Cyber security awareness learning ‘needs to enter the 21st century’
The one-dimensional and outdated cyber security awareness learning provided by most UK organisations – including charities – is not ‘fit for purpose’ and is limiting employees’ ability to understand what good cyber behaviours look like, according to new research
The one-dimensional and outdated cyber security awareness learning provided by most UK organisations – including charities – is not ‘fit for purpose’ and is limiting employees’ ability to understand what good cyber behaviours look like, according to new research from AXELOS.
The approach also does little to create, embed and sustain the behaviour change required in organisations to respond better to cyber attacks. While 82 per cent of those surveyed are using traditional, computer-based training and e-learning, less than a third are deploying some of the latest learning techniques that offer more immersive and engaging learning for staff.
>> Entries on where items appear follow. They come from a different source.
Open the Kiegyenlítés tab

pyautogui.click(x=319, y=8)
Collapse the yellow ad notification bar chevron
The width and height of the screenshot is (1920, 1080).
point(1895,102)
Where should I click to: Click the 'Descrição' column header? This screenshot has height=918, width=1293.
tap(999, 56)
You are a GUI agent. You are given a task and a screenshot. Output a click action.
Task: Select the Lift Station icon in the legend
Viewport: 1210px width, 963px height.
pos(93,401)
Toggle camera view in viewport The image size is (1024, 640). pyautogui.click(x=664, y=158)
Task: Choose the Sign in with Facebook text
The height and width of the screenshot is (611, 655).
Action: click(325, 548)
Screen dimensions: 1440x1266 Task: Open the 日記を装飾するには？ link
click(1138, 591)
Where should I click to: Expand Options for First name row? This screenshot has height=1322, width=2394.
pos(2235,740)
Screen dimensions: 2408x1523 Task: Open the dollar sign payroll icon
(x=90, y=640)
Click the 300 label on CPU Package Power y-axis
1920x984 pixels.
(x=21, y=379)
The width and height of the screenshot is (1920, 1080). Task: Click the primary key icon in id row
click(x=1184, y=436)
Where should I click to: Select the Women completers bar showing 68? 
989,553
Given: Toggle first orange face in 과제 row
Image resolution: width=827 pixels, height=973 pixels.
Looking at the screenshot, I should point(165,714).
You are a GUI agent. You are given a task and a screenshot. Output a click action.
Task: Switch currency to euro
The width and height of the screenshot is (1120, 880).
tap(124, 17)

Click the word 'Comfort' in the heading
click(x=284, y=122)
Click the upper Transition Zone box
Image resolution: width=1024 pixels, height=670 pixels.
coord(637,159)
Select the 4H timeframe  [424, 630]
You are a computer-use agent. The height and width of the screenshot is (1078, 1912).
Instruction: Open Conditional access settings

The research commissioned by AXELOS and conducted by Ipsos MORI shows that three information security learning methods dominate more than half of UK workplaces: computer-based training/e-learning, face-to-face and video instruction. New proven learning techniques are being adopted by a comparatively small proportion of organisations. For example:
- Simulations – 31 per cent
- Animations – 26 per cent
- Games – 14 per cent
Forgotten at once
Compounding the problem, fewer than half (46 per cent) of executives responsible for information security training in UK organisations with more than 500 employees provide ongoing information security awareness training beyond new staff induction or annual, e-learning refresher courses.
Nick Wilding, head of cyber resilience best practice at AXELOS, said: “Organisations are still trusting in their annual, cyber awareness e-learning. To expect this approach to influence resilient behaviours is unrealistic. Typically, this one-off course – required once, designed once, delivered once and completed once – is also forgotten at once.
“It risks leaving staff ill-prepared and unaware of the practical things they can do more effectively to manage the daily risks they face. We need a new approach: just as technical controls will evolve and adapt in response to changing threats and vulnerabilities so we need to ensure all our people receive practical and engaging advice and refresher learning on a regular basis throughout the year.”
Lack of tailored learning
Wilding said that despite the almost universal belief (99 per cent) among senior managers that information security awareness training is important to minimising cyber security breaches, less than half that number (47 per cent) are tailoring the learning to the jobs their people do. This is despite nearly two-thirds (63 per cent) highlighting the importance of cyber security in minimising human error in their organisation.
He added: “One size simply doesn’t fit all in this critical area of staff development and neither does it support an organisation’s investment in protecting its corporate reputation and competitive advantage.”
The AXELOS research also asked executives to identify what they thought were the greatest sources of risk for an information security breach. They said:
- 49 per cent: intentional attack by external hackers, criminals, terrorists or activists.
- 45 per cent: unintentional error by employees or contractors.
- 40 per cent: intentional attacks by employees or contractors.
- 17 per cent: third party suppliers or joint venture partners as a route exploited by cyber criminals.